[Entries on locating words and elements]
**********

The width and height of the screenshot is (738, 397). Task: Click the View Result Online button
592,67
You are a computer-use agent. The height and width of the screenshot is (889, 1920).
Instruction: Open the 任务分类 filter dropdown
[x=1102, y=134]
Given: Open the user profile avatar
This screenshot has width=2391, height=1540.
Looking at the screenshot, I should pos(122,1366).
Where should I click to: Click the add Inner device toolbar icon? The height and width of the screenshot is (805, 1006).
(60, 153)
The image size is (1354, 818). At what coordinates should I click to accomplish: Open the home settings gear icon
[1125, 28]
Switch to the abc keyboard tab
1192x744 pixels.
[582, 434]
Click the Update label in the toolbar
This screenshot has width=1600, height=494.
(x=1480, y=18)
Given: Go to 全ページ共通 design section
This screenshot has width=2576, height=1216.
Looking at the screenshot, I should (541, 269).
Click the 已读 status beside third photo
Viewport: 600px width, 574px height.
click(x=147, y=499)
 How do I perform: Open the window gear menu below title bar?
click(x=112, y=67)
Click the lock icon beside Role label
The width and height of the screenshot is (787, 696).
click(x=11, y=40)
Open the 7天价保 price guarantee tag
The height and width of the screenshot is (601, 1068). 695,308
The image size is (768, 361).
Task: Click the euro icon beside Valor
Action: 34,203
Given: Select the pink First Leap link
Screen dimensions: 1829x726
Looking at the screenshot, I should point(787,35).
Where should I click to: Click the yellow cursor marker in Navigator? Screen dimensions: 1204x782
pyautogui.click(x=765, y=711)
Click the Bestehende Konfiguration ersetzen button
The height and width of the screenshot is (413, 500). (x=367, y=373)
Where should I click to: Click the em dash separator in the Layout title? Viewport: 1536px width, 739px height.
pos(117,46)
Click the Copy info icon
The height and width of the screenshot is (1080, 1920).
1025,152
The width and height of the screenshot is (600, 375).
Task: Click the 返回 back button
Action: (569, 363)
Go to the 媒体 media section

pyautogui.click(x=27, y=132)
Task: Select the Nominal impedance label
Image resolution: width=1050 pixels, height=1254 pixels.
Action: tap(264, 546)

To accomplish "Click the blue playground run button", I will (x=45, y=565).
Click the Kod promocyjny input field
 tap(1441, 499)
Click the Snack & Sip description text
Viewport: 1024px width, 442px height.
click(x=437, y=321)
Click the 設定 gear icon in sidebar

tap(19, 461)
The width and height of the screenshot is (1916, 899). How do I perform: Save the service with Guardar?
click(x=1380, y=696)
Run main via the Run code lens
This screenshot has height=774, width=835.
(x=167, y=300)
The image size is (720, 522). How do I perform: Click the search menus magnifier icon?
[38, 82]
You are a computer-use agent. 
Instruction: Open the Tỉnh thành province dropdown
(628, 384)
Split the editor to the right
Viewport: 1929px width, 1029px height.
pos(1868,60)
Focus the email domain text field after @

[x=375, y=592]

**********

• Task requirements: Change every "Where should I click to" in the records above to "Which point should I click to", and reproduce everything else unchanged.

• Result of this exercise:
The width and height of the screenshot is (738, 397). Task: Click the View Result Online button
592,67
You are a computer-use agent. The height and width of the screenshot is (889, 1920).
Instruction: Open the 任务分类 filter dropdown
[x=1102, y=134]
Given: Open the user profile avatar
This screenshot has width=2391, height=1540.
Looking at the screenshot, I should pos(122,1366).
Which point should I click to: Click the add Inner device toolbar icon? The height and width of the screenshot is (805, 1006).
(60, 153)
The image size is (1354, 818). At what coordinates should I click to accomplish: Open the home settings gear icon
[1125, 28]
Switch to the abc keyboard tab
1192x744 pixels.
[582, 434]
Click the Update label in the toolbar
This screenshot has width=1600, height=494.
(x=1480, y=18)
Given: Go to 全ページ共通 design section
This screenshot has width=2576, height=1216.
Looking at the screenshot, I should (541, 269).
Click the 已读 status beside third photo
Viewport: 600px width, 574px height.
click(x=147, y=499)
 How do I perform: Open the window gear menu below title bar?
click(x=112, y=67)
Click the lock icon beside Role label
The width and height of the screenshot is (787, 696).
click(x=11, y=40)
Open the 7天价保 price guarantee tag
The height and width of the screenshot is (601, 1068). 695,308
The image size is (768, 361).
Task: Click the euro icon beside Valor
Action: 34,203
Given: Select the pink First Leap link
Screen dimensions: 1829x726
Looking at the screenshot, I should point(787,35).
Which point should I click to: Click the yellow cursor marker in Navigator? Screen dimensions: 1204x782
pyautogui.click(x=765, y=711)
Click the Bestehende Konfiguration ersetzen button
The height and width of the screenshot is (413, 500). (x=367, y=373)
Which point should I click to: Click the em dash separator in the Layout title? Viewport: 1536px width, 739px height.
pos(117,46)
Click the Copy info icon
The height and width of the screenshot is (1080, 1920).
1025,152
The width and height of the screenshot is (600, 375).
Task: Click the 返回 back button
Action: (569, 363)
Go to the 媒体 media section

pyautogui.click(x=27, y=132)
Task: Select the Nominal impedance label
Image resolution: width=1050 pixels, height=1254 pixels.
Action: tap(264, 546)

To accomplish "Click the blue playground run button", I will (x=45, y=565).
Click the Kod promocyjny input field
 tap(1441, 499)
Click the Snack & Sip description text
Viewport: 1024px width, 442px height.
click(x=437, y=321)
Click the 設定 gear icon in sidebar

tap(19, 461)
The width and height of the screenshot is (1916, 899). How do I perform: Save the service with Guardar?
click(x=1380, y=696)
Run main via the Run code lens
This screenshot has height=774, width=835.
(x=167, y=300)
The image size is (720, 522). How do I perform: Click the search menus magnifier icon?
[38, 82]
You are a computer-use agent. 
Instruction: Open the Tỉnh thành province dropdown
(628, 384)
Split the editor to the right
Viewport: 1929px width, 1029px height.
pos(1868,60)
Focus the email domain text field after @

[x=375, y=592]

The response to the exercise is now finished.